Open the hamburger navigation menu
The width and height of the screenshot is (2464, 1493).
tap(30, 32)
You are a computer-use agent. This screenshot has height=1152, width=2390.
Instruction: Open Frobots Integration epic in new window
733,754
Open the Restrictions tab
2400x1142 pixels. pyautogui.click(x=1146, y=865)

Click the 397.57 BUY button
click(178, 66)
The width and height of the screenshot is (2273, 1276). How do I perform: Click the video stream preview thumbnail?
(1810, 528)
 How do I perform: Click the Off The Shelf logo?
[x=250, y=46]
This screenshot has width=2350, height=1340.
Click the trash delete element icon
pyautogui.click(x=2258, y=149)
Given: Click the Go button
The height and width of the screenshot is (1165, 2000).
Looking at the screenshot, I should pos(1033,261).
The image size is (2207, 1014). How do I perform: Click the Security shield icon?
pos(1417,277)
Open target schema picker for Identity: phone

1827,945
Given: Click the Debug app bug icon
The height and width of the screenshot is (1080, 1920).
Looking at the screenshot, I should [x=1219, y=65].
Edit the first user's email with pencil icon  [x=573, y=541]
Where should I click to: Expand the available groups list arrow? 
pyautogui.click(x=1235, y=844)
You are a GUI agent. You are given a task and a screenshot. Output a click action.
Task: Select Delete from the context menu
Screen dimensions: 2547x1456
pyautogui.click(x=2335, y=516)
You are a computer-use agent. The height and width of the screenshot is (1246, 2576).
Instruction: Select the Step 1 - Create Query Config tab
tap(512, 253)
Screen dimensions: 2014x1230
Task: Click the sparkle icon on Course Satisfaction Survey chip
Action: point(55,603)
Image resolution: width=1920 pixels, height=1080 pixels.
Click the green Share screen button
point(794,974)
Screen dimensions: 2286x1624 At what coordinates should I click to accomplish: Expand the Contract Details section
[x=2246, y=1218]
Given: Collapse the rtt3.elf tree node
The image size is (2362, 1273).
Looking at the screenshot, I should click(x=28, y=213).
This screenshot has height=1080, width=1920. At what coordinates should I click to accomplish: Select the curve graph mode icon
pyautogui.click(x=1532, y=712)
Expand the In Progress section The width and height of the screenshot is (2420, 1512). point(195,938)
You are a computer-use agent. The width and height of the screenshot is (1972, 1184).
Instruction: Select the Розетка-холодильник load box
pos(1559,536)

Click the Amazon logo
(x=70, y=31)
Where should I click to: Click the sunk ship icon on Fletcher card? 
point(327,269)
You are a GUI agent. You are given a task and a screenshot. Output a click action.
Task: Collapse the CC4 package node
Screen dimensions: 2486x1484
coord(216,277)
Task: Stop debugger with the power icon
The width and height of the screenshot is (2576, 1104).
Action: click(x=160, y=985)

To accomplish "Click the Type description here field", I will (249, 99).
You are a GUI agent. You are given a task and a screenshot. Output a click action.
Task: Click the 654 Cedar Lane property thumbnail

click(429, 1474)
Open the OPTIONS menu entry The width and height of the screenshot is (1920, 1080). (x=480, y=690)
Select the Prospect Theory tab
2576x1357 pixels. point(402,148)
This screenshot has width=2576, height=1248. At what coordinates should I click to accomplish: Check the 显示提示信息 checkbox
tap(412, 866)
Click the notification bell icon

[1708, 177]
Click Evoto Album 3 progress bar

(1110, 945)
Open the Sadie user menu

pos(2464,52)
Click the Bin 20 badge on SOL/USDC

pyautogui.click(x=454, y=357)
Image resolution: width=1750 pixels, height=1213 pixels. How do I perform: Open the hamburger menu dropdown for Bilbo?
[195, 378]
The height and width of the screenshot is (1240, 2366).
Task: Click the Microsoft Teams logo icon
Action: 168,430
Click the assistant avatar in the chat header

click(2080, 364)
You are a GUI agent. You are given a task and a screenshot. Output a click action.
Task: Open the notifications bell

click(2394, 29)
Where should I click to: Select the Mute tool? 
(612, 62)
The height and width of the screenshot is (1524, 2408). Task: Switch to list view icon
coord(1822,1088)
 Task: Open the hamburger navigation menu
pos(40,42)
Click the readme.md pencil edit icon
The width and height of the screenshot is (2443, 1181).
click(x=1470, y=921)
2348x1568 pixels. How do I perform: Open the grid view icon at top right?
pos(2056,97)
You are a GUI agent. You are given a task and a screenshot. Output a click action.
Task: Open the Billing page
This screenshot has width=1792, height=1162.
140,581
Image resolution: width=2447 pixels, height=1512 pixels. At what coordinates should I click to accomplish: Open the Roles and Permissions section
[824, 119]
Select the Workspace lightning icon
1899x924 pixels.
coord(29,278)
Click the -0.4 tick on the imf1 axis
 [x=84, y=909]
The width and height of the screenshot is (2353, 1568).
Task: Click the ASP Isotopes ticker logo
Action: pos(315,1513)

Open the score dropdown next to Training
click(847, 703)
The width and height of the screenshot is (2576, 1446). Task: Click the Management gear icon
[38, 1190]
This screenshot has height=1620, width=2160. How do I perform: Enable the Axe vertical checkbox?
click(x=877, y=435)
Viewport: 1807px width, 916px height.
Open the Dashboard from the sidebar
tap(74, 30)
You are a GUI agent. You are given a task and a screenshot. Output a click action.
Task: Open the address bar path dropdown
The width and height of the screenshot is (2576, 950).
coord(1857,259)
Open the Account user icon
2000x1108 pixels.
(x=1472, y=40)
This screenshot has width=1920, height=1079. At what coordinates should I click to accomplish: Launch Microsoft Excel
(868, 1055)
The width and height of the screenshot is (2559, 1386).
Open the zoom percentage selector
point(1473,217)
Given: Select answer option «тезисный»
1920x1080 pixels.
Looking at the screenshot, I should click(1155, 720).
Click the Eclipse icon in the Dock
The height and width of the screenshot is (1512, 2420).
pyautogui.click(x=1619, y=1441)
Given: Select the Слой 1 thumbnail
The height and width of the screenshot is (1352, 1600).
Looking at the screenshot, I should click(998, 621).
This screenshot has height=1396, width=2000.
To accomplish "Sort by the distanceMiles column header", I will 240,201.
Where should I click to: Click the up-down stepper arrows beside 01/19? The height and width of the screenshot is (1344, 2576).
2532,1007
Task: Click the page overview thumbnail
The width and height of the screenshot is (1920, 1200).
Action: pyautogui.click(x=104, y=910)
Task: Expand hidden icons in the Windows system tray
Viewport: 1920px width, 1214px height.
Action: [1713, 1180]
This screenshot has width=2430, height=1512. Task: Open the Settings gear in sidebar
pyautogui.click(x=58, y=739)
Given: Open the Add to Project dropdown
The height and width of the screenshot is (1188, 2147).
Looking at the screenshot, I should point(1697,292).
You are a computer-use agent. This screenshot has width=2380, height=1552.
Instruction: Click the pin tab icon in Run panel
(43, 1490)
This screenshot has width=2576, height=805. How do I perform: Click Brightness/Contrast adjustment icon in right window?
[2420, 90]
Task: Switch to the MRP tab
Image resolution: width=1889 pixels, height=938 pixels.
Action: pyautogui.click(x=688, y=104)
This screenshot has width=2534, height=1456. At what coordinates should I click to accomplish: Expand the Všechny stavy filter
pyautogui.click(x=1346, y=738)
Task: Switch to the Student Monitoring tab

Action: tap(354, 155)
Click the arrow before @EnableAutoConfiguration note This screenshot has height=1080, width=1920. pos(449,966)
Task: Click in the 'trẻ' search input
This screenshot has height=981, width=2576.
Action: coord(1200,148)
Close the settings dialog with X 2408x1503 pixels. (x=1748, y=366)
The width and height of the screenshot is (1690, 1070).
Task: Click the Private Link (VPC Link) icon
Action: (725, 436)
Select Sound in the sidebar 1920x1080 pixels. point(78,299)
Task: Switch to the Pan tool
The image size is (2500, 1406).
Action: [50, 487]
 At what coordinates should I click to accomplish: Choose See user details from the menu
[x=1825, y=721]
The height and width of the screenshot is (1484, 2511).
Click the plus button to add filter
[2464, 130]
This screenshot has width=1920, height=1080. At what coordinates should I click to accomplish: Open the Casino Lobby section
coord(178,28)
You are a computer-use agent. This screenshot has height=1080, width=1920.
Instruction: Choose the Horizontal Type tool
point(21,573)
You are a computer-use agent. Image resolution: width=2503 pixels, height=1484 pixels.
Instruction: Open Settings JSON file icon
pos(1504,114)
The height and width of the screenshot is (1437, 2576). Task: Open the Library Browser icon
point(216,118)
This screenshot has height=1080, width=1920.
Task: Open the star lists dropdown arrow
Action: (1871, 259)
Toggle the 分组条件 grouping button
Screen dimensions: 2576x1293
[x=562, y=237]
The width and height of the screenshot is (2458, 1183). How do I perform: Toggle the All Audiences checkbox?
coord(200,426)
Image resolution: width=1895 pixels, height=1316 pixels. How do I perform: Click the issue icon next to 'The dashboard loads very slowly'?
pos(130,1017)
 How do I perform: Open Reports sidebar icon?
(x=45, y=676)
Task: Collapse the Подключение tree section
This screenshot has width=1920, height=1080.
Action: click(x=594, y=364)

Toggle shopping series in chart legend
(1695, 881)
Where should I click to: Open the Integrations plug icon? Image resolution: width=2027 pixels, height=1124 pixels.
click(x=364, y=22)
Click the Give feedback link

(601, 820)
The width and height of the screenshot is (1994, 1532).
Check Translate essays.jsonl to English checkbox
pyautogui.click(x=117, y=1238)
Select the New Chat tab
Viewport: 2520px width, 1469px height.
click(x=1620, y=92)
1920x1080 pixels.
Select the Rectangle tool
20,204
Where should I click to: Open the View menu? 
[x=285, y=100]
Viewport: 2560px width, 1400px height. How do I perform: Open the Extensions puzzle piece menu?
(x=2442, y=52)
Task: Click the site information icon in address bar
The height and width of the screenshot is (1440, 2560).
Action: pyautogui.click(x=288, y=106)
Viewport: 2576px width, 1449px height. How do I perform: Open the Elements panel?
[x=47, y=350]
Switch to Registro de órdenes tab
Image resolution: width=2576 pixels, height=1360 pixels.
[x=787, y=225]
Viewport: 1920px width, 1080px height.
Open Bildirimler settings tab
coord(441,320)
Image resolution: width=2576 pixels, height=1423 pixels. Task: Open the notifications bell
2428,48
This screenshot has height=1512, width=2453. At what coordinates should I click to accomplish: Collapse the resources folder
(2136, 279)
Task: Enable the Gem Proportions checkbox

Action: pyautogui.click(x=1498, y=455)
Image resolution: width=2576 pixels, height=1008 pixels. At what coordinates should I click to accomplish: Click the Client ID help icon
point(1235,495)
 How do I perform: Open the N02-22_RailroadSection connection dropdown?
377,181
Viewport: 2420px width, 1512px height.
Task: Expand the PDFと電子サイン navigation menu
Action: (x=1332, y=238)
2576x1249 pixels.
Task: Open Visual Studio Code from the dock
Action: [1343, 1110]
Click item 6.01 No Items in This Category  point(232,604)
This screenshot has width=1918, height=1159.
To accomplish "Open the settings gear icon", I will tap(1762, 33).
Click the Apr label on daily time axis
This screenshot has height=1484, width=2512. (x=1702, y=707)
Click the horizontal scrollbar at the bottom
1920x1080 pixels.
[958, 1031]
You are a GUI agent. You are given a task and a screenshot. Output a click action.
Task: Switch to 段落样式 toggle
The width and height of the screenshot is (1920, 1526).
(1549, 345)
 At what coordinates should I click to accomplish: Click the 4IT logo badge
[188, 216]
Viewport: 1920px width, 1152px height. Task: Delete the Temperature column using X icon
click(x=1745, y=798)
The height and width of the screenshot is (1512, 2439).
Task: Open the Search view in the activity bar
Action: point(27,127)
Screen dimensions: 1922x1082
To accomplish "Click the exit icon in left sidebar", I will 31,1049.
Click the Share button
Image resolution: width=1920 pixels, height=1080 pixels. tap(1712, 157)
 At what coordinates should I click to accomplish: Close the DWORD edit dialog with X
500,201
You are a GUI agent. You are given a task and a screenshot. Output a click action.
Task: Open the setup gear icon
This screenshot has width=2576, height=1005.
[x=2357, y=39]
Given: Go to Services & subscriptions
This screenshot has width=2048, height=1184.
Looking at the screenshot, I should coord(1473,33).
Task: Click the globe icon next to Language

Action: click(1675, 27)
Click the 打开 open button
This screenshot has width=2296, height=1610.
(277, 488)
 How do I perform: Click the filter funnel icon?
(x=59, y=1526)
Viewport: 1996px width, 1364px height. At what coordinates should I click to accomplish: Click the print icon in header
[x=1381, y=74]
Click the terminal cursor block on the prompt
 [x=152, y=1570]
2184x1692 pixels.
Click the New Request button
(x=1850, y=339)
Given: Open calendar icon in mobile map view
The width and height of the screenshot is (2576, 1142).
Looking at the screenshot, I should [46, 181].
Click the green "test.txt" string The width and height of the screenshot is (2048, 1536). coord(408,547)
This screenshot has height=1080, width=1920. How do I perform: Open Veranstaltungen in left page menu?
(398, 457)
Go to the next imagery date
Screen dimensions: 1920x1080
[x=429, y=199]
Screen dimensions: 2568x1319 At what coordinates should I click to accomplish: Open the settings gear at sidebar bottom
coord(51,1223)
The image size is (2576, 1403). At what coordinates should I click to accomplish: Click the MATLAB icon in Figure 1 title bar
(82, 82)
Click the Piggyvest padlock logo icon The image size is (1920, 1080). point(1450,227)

_ _ _ _ _

◆ Your instructions
Every line above from the line with "Task: Enable the Gem Proportions checkbox" to the line with "This screenshot has width=1918, height=1159.", both included, must be reproduced exactly, and no other line may appear.

◆ Exercise solution
Task: Enable the Gem Proportions checkbox

Action: pyautogui.click(x=1498, y=455)
Image resolution: width=2576 pixels, height=1008 pixels. At what coordinates should I click to accomplish: Click the Client ID help icon
point(1235,495)
 How do I perform: Open the N02-22_RailroadSection connection dropdown?
377,181
Viewport: 2420px width, 1512px height.
Task: Expand the PDFと電子サイン navigation menu
Action: (x=1332, y=238)
2576x1249 pixels.
Task: Open Visual Studio Code from the dock
Action: [1343, 1110]
Click item 6.01 No Items in This Category  point(232,604)
This screenshot has width=1918, height=1159.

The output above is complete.